Chapter 1. The Python Data Model
Guido’s sense of the aesthetics of language design is amazing. I’ve met many fine language
designers who could build theoretically beautiful languages that no one would ever use, but Guido
is one of those rare people who can build a language that is just slightly less theoretically beautiful
but thereby is a joy to write programs in.
Jim Hugunin, creator of Jython, cocreator of AspectJ, and architect of the .Net DLR1
One of the best qualities of Python is its consistency. After working with Python for a while, you
are able to start making informed, correct guesses about features that are new to you.

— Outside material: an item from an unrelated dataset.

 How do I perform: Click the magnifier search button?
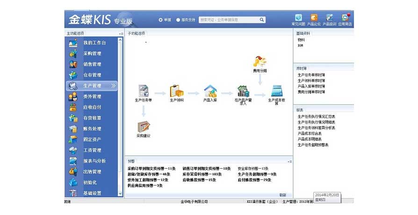point(262,20)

However, if you learned another object-oriented language before Python, you may find it strange
to use len(collection) instead of collection.len(). This apparent oddity is the tip of an iceberg
that, when properly understood, is the key to everything we call Pythonic. The iceberg is called
the Python Data Model, and it is the API that we use to make our own objects play well with the
most idiomatic language features.
You can think of the data model as a description of Python as a framework. It formalizes the
interfaces of the building blocks of the language itself, such as sequences, functions, iterators,
coroutines, classes, context managers, and so on.
When using a framework, we spend a lot of time coding methods that are called by the framework.

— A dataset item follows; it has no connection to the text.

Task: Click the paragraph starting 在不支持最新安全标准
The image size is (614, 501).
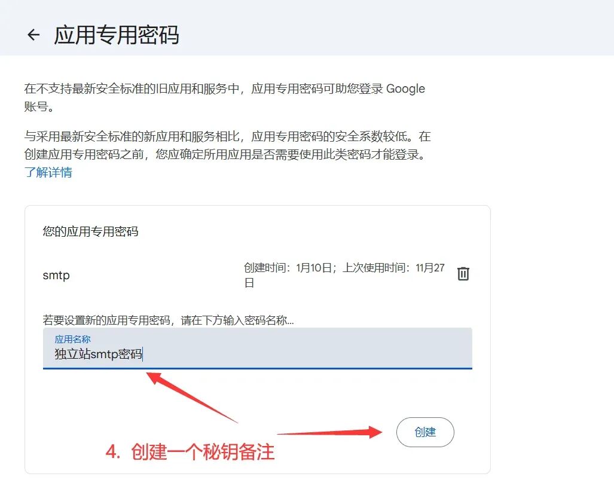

The same happens when we leverage the Python Data Model to build new classes. The Python
interpreter invokes special methods to perform basic object operations, often triggered by special
syntax. The special method names are always written with leading and trailing double underscores.

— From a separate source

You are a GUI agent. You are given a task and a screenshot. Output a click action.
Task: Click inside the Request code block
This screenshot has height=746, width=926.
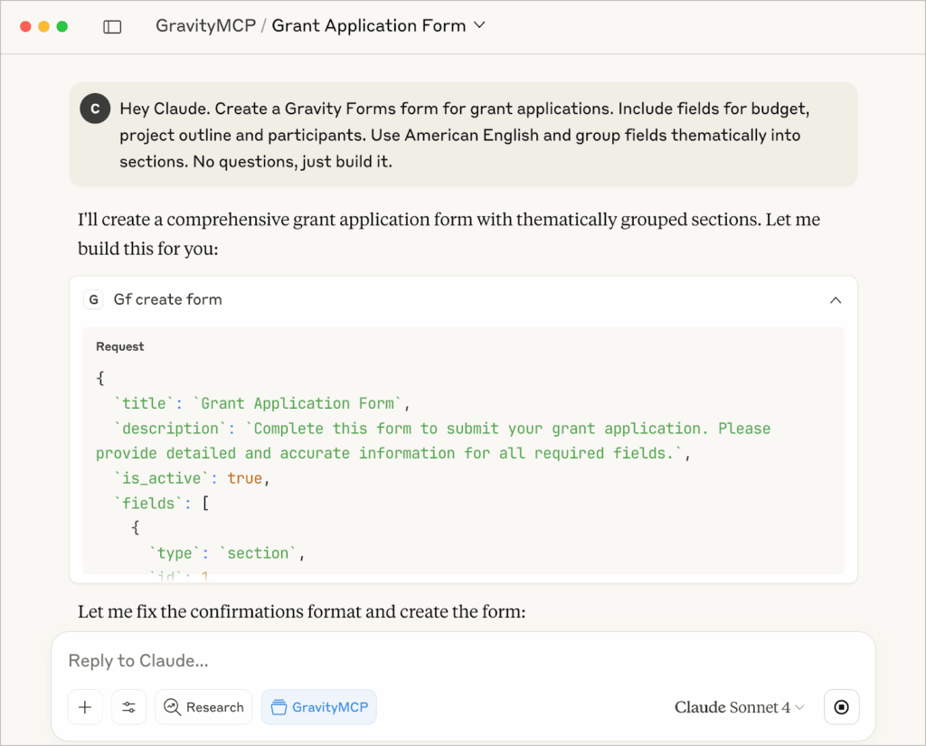[x=463, y=452]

For example, the syntax obj[key] is supported by the __getitem__ special method. In order to
evaluate my_collection[key], the interpreter calls my_collection.__getitem__(key).
We implement special methods when we want our objects to support and interact with fundamental
language constructs such as:
Collections
Attribute access
Iteration (including asynchronous iteration using async for)
Operator overloading
Function and method invocation
String representation and formatting
Asynchronous programming using await
Object creation and destruction
Managed contexts using the with or async with statements
,MAGIC AND DUNDER
The term magic method is slang for special method, but how do we talk about a specific method
like __getitem__? I learned to say “dunder-getitem” from author and teacher Steve Holden. “Dunder” is
a shortcut for “double underscore before and after.” That’s why the special methods are also known
as dunder methods. The “Lexical Analysis” chapter of The Python Language Reference warns that
“Any use of __*__ names, in any context, that does not follow explicitly documented use, is subject to
breakage without warning.”
What’s New in This Chapter
This chapter had few changes from the first edition because it is an introduction to the Python Data
Model, which is quite stable. The most significant changes are:
Special methods supporting asynchronous programming and other new features, added to
the tables in “Overview of Special Methods”.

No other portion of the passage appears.